194

I can follow the definition of the transpose algebraically, i.e. as a reflection of a matrix across its diagonal, or in terms of dual spaces, but I lack any sort of geometric understanding of the transpose, or even symmetric matrices.

For example, if I have a linear transformation, say on the plane, my intuition is to visualize it as some linear distortion of the plane via scaling and rotation. I do not know how this distortion compares to the distortion that results from applying the transpose, or what one can say if the linear transformation is symmetric. Geometrically, why might we expect orthogonal matrices to be combinations of rotations and reflections?

Rodrigo de Azevedo
  • 18,977
  • 5
  • 36
  • 95
Zed
  • 1,941
  • 3
  • 12
  • 3
  • 14
    the geometry is in the the inner product say on $\mathbb{R}^n$. the transpose satisfies $\langle Ax,y \rangle=\langle x,A^ty \rangle$. orthogonal matrices satisfy $\langle x,y \rangle=\langle Ax,Ay \rangle$, they preserve the geometry. – yoyo May 06 '11 at 12:21
  • See [this answer](http://math.stackexchange.com/questions/598258/determinant-of-transpose/636198#636198) for a geometric description of the transpose. – Matt Jan 12 '14 at 21:19

4 Answers4

100

To answer your second question first: an orthogonal matrix $O$ satisfies $O^TO=I$, so $\det(O^TO)=(\det O)^2=1$, and hence $\det O = \pm 1$. The determinant of a matrix tells you by what factor the (signed) volume of a parallelipiped is multipled when you apply the matrix to its edges; therefore hitting a volume in $\mathbb{R}^n$ with an orthogonal matrix either leaves the volume unchanged (so it is a rotation) or multiplies it by $-1$ (so it is a reflection).

To answer your first question: the action of a matrix $A$ can be neatly expressed via its singular value decomposition, $A=U\Lambda V^T$, where $U$, $V$ are orthogonal matrices and $\Lambda$ is a matrix with non-negative values along the diagonal (nb. this makes sense even if $A$ is not square!) The values on the diagonal of $\Lambda$ are called the singular values of $A$, and if $A$ is square and symmetric they will be the absolute values of the eigenvalues.

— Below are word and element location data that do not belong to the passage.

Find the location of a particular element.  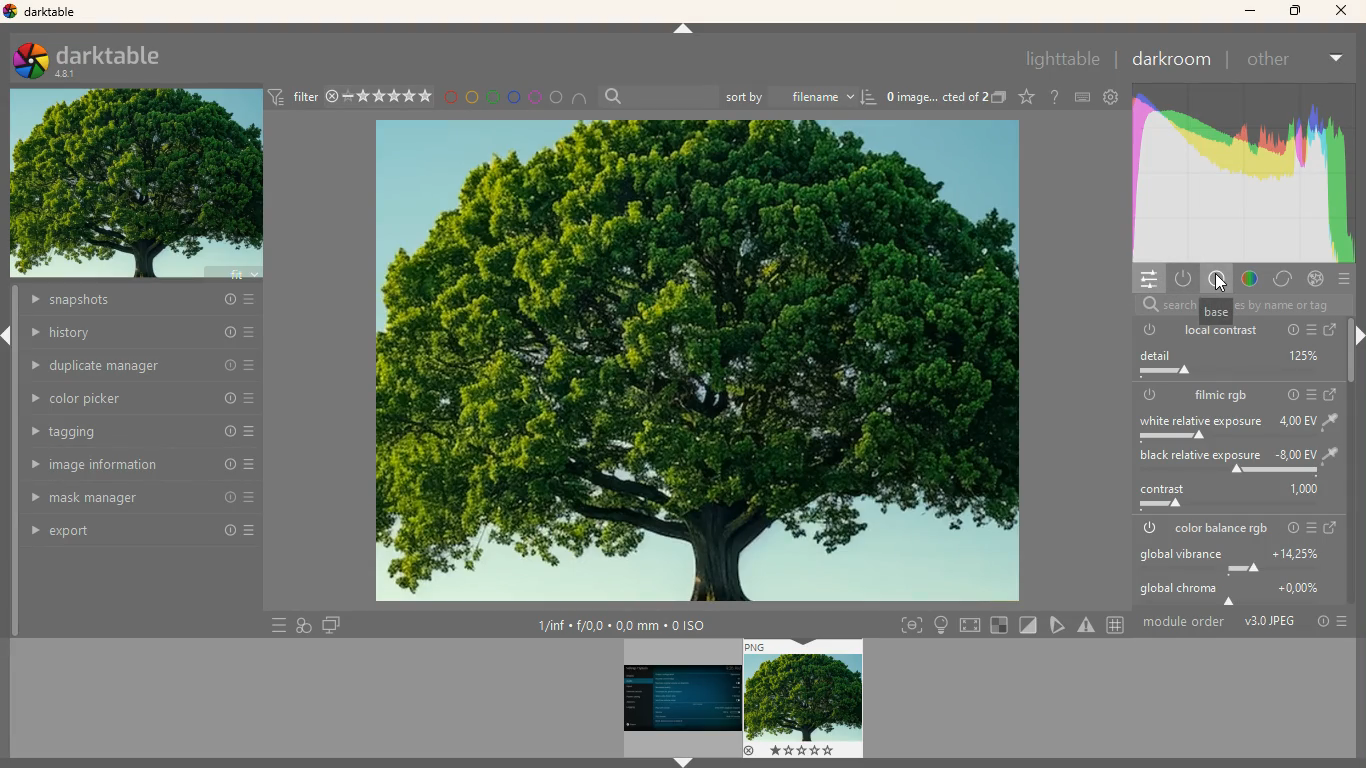

light is located at coordinates (943, 626).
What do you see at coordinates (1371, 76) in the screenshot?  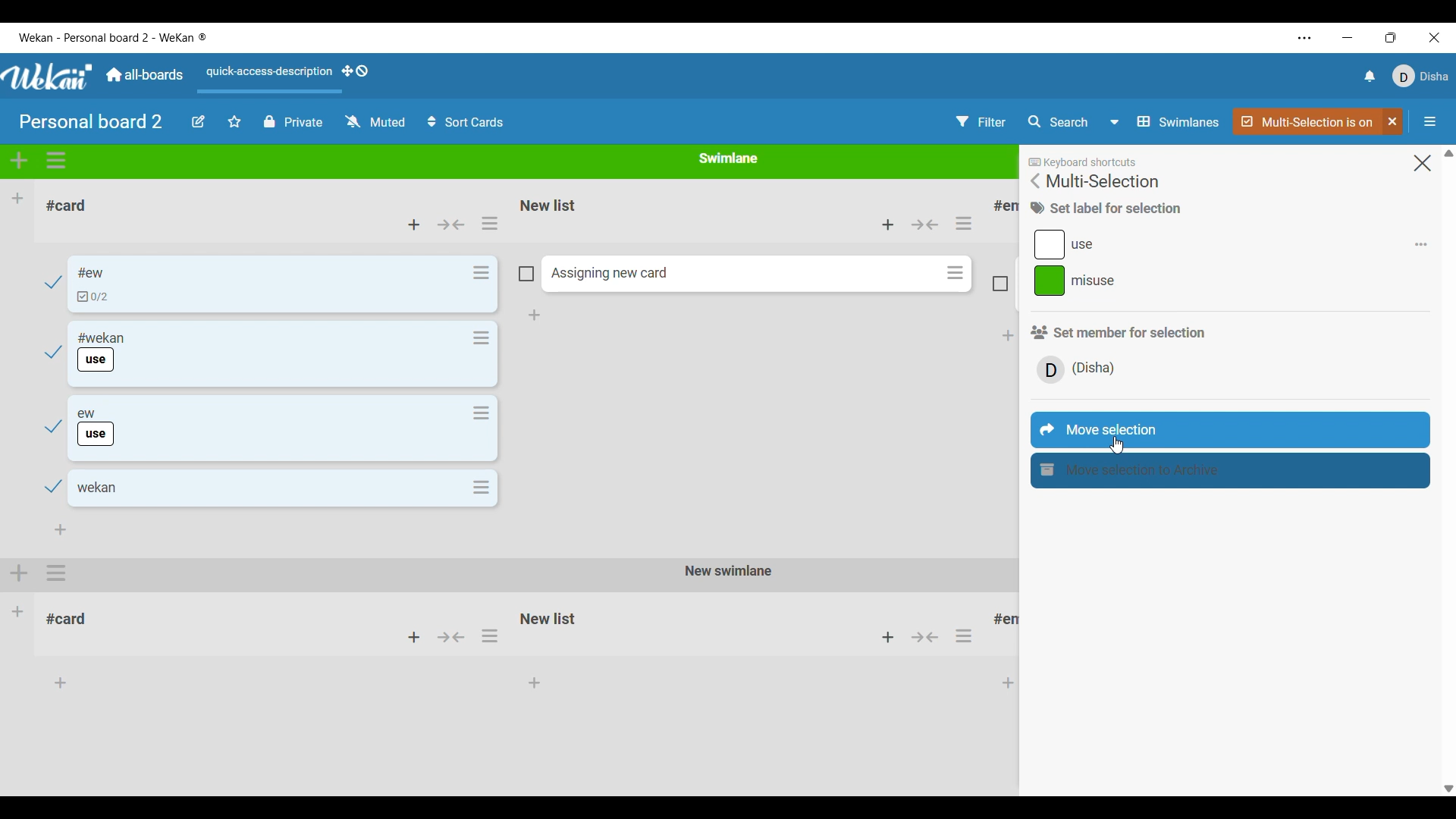 I see `Notifications` at bounding box center [1371, 76].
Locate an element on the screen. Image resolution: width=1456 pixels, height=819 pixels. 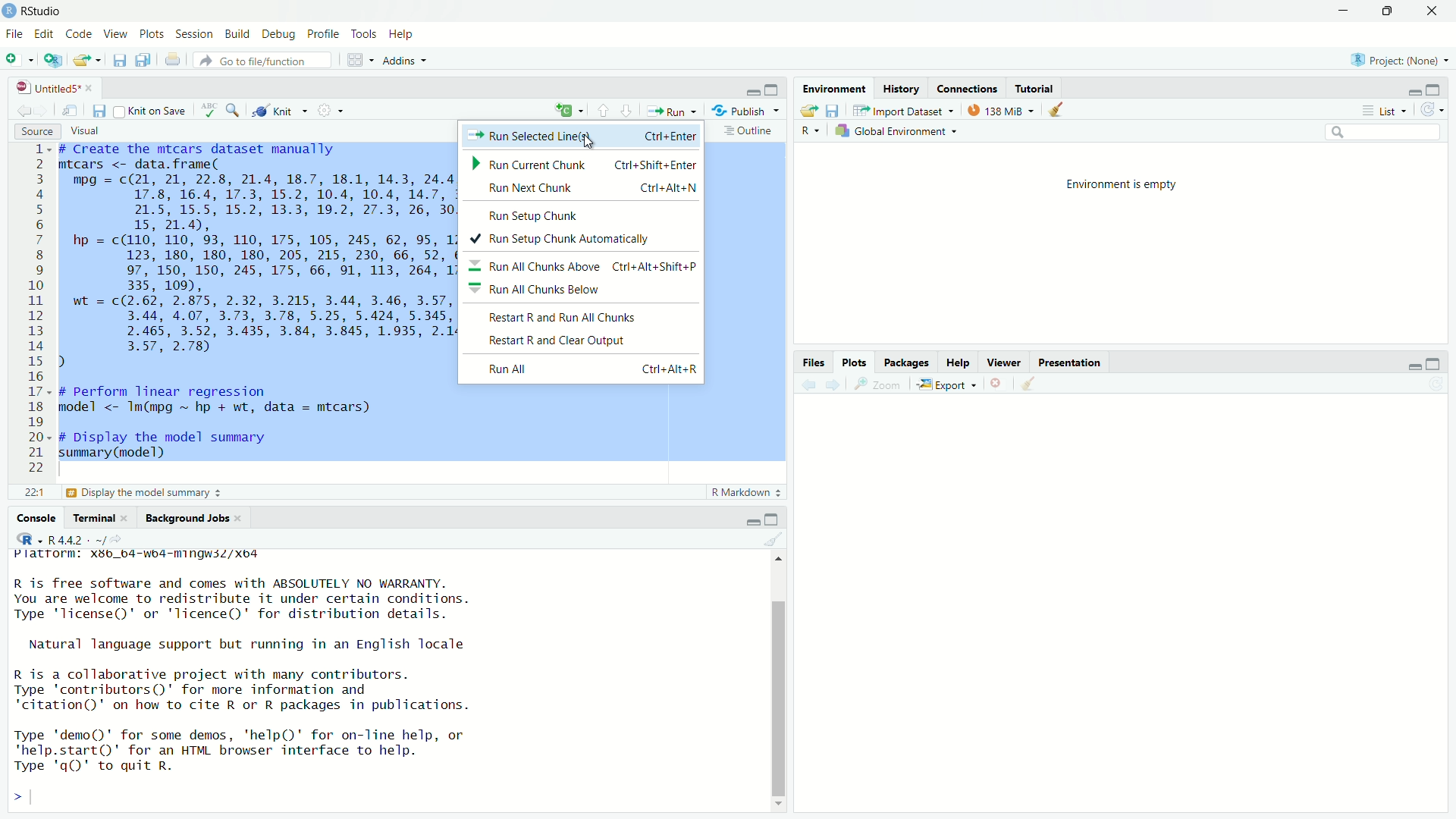
open file is located at coordinates (86, 60).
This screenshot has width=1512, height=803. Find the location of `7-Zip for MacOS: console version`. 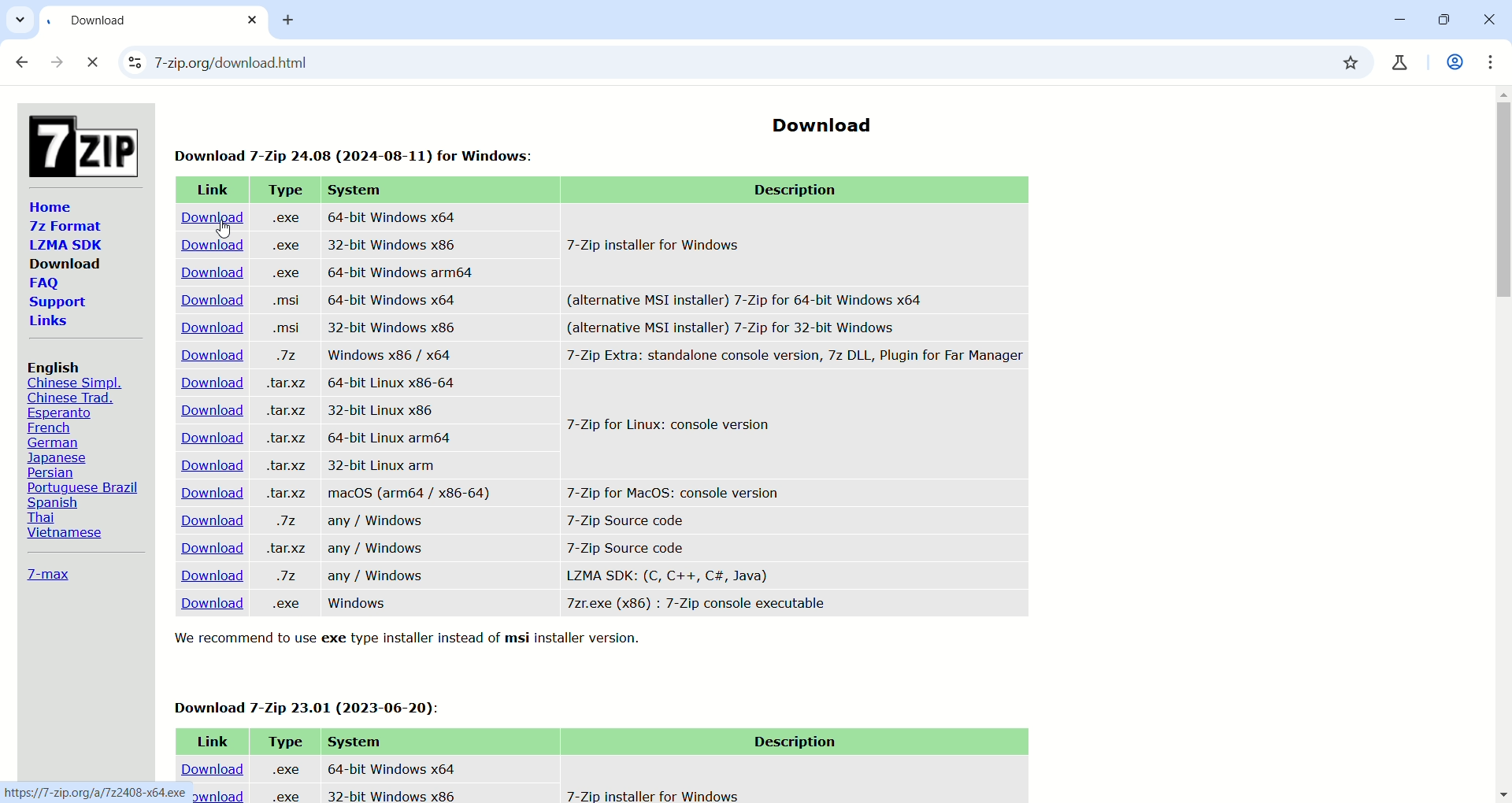

7-Zip for MacOS: console version is located at coordinates (667, 491).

The way to think about this is that the action of $A$ is first to rotate/reflect to a new basis, then scale along the directions of your new (intermediate) basis, before a final rotation/reflection.

With this in mind, notice that $A^T=V\Lambda^T U^T$, so the action of $A^T$ is to perform the inverse of the final rotation, then scale the new shape along the canonical unit directions, and then apply the inverse of the original rotation.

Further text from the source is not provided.